High genomic plasticity and unique features of Xanthomonas translucens pv. graminis revealed through comparative analysis of complete genome sequences

Background: Xanthomonas translucens pv. graminis (Xtg) is a major bacterial pathogen of economically important forage grasses, causing severe yield losses. So far, genomic resources for this pathovar consisted mostly of draft genome sequences, and only one complete genome sequence was available, preventing comprehensive comparative genomic analyses. Such comparative analyses are essential in understanding the mechanisms involved in the virulence of pathogens and to identify virulence factors involved in pathogenicity.

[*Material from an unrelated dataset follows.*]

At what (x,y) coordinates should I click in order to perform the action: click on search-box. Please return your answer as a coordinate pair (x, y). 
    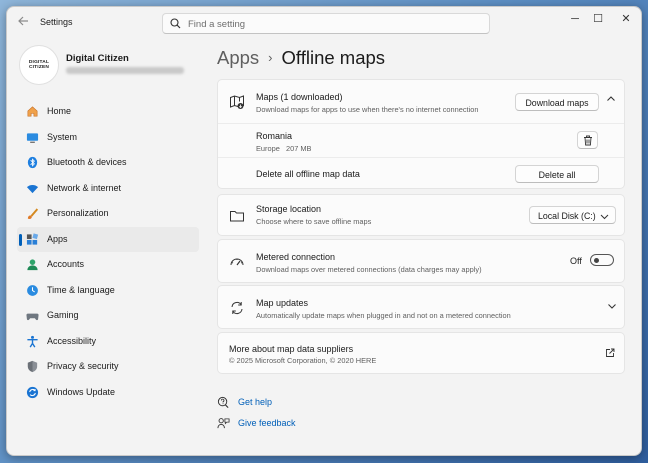
    Looking at the image, I should click on (326, 24).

Results: In this study, we produced high-quality, complete genome sequences of four strains of Xtg, complementing the recently obtained complete genome sequence of the Xtg pathotype strain. These genomic resources allowed for a comprehensive comparative analysis, which revealed a high genomic plasticity with many chromosomal rearrangements, although the strains were highly related, with 99.9 to 100% average nucleotide identity. A high number of transposases were exclusively found in Xtg and corresponded to 413 to 457 insertion/excision transposable elements per strain. These mobile genetic elements are likely to be involved in the observed genomic plasticity and may play an important role in the adaptation of Xtg. The pathovar was found to lack a type IV secretion system, and it possessed the smallest set of type III effectors in the species. However, three XopE and XopX family effectors were found, while in the other pathovars of the species two or less were present. Additional genes that were specific to the pathovar were identified, including a unique set of minor pilins of the type IV pilus, 17 TonB-dependent receptors (TBDRs), and 11 degradative enzymes. 

Conclusion: These results suggest a high adaptability of Xtg, conferred by the abundance of mobile genetic elements, which may have led to the loss of many features. Conserved features that were specific to Xtg were identified, and further investigation will help to determine genes that are essential to pathogenicity and host adaptation of Xtg.